Document segment »
------------------------------------------------------------

It has been just over a week since I wrote in this online space. In this place where I share my heart and my thoughts.
Where I share what he is teaching me about my journey with him.
I wish I could say that I had all these fabulous and exciting things that were keeping me from writing. But I can’t say that.
I wish I could say that I was so busy spring cleaning my house that I didn’t get any writing done. But I can’t say that either.
Nor can I say that I was visiting family, making wonderful dinners, creating works of art…none of that.
No, I am just without words. I have even missed my first of the month deadline for my Must Love God post. I did let the manager know that I had no words, no inspiration, but that doesn’t change the fact that I have a commitment and I am not fulfilling it.
So, today friends…I share with you that I am dry. And without words.
I am trying to be patient and wait. (Patience isn’t something in which I am highly skilled. *grin*)
Please know that I haven’t forgotten about you…I am just walking a road that is unfamiliar and uncomfortable. But it is my road and I will walk it…
Hugs Mary! I have been there, and in many ways, I still am. It's okay to admit that we have no words. I believe God is pouring deep into your Spirit. He will bring it forth soon. Love ya!
Oh Mary, have I ever been in this same position!

------------------------------------------------------------

Collected data entries:
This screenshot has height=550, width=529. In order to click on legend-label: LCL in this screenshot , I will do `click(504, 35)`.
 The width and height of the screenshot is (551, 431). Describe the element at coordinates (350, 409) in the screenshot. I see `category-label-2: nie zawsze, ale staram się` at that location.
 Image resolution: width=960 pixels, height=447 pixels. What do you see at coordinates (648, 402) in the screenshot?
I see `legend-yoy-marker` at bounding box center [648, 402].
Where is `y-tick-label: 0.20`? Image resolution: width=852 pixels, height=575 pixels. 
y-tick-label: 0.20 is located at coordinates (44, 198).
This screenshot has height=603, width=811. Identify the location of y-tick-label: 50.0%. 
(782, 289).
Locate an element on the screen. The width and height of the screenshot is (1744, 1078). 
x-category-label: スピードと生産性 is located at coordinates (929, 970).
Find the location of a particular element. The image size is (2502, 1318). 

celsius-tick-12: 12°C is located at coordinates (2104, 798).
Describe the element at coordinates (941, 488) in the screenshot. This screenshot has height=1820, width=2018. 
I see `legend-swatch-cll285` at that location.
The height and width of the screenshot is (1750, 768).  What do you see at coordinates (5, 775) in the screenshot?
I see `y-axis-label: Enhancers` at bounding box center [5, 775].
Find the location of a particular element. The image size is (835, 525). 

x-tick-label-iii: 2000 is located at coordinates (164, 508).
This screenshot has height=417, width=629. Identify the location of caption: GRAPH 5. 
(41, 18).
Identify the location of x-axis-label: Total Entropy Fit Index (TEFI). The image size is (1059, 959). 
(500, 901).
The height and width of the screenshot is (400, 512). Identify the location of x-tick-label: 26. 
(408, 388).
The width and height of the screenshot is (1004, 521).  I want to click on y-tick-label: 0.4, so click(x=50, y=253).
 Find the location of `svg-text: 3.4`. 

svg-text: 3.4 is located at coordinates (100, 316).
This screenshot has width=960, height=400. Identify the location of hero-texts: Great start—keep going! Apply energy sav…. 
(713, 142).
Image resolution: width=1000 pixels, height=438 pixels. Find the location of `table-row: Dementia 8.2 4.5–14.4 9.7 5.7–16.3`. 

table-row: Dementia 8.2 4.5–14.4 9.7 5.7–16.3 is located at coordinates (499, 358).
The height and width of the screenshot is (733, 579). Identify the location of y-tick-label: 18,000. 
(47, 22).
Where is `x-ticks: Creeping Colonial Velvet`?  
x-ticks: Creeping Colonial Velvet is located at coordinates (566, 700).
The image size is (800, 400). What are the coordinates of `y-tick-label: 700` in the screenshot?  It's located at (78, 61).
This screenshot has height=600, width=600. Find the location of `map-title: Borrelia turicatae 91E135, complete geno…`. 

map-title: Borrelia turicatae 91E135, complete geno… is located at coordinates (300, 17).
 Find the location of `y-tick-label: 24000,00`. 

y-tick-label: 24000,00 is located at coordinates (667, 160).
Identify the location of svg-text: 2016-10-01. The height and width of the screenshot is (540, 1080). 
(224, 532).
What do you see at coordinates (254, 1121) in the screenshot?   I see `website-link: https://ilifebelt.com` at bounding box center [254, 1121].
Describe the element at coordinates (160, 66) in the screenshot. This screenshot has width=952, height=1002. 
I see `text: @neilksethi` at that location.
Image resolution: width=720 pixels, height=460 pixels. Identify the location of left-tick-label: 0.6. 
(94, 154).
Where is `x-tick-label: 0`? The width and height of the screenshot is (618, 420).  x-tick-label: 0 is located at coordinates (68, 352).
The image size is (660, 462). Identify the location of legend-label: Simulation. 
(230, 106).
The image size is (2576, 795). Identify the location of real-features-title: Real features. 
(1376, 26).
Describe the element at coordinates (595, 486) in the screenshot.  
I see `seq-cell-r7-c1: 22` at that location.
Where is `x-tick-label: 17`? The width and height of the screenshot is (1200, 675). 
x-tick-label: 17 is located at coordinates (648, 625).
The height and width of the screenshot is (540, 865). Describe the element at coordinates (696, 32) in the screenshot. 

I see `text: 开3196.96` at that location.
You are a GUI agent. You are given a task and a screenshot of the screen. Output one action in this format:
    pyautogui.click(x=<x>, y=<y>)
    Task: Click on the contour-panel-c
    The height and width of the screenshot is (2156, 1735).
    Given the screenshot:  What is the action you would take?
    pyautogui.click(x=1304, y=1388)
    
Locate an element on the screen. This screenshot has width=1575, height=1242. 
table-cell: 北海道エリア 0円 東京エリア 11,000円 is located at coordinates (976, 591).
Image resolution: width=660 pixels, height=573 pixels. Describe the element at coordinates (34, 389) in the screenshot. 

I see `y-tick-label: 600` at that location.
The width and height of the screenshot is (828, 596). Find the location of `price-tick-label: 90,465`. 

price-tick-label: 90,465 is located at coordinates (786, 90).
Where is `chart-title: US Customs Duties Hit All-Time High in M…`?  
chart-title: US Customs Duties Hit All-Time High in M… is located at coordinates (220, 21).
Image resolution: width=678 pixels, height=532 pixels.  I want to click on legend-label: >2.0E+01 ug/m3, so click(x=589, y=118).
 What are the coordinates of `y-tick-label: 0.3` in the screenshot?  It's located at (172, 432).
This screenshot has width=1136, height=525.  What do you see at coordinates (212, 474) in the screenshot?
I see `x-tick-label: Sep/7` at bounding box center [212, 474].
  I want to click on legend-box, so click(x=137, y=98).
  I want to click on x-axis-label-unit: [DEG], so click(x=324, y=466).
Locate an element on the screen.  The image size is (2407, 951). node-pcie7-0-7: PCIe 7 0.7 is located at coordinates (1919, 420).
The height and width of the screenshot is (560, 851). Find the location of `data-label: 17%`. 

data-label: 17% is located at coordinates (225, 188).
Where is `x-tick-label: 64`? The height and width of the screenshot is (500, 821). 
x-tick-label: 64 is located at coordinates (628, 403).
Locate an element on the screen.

------------------------------------------------------------

Task item A »
Set down the stretch of the blog post on having no words from "Nor can I say" through "highly skilled. *grin*)".
Task item B »
Answer these questions from the blog post on having no words:
(i) Which deadline does the writer say has been missed?
(ii) What does the writer admit to not being highly skilled in?
(iii) In the first comment, what does the commenter believe God is doing?
Task item C »
Extend the blog post on having no words beyond its last line.
Nothing in the records is needed here.

Written answer A »
Nor can I say that I was visiting family, making wonderful dinners, creating works of art…none of that.
No, I am just without words. I have even missed my first of the month deadline for my Must Love God post. I did let the manager know that I had no words, no inspiration, but that doesn’t change the fact that I have a commitment and I am not fulfilling it.
So, today friends…I share with you that I am dry. And without words.
I am trying to be patient and wait. (Patience isn’t something in which I am highly skilled. *grin*)

Written answer B »
(i) The first-of-the-month deadline for the Must Love God post.
(ii) Patience.
(iii) Pouring deep into Mary's Spirit.

Written answer C »
It's like the phrase, "the hurrier I go, the behinder I get"–
The more I try to drum up something to write about, the more my thoughts seem to dry up.
One thing I have noticed is this: If I can just get my mind off writing and on God and experiencing His presence, then everything falls into place.
Doing that can be a challenge with "can this be something to write about" being behind every thought one has. I do not like that feeling.
Just know that we love you, most of us have been in the same boat, and we will be here for you upon your return.
Love you,
D.
Thank you, Dianne. Your words are an encouragement.
Hugs Mary! I have been there, and in many ways, I still am. It's okay to admit that we have no words. I believe God is pouring deep into your Spirit. He will bring it forth soon. Love ya!
Dear Barbie, thank you so much. I'll believe he is pouring deep into me too…thank you.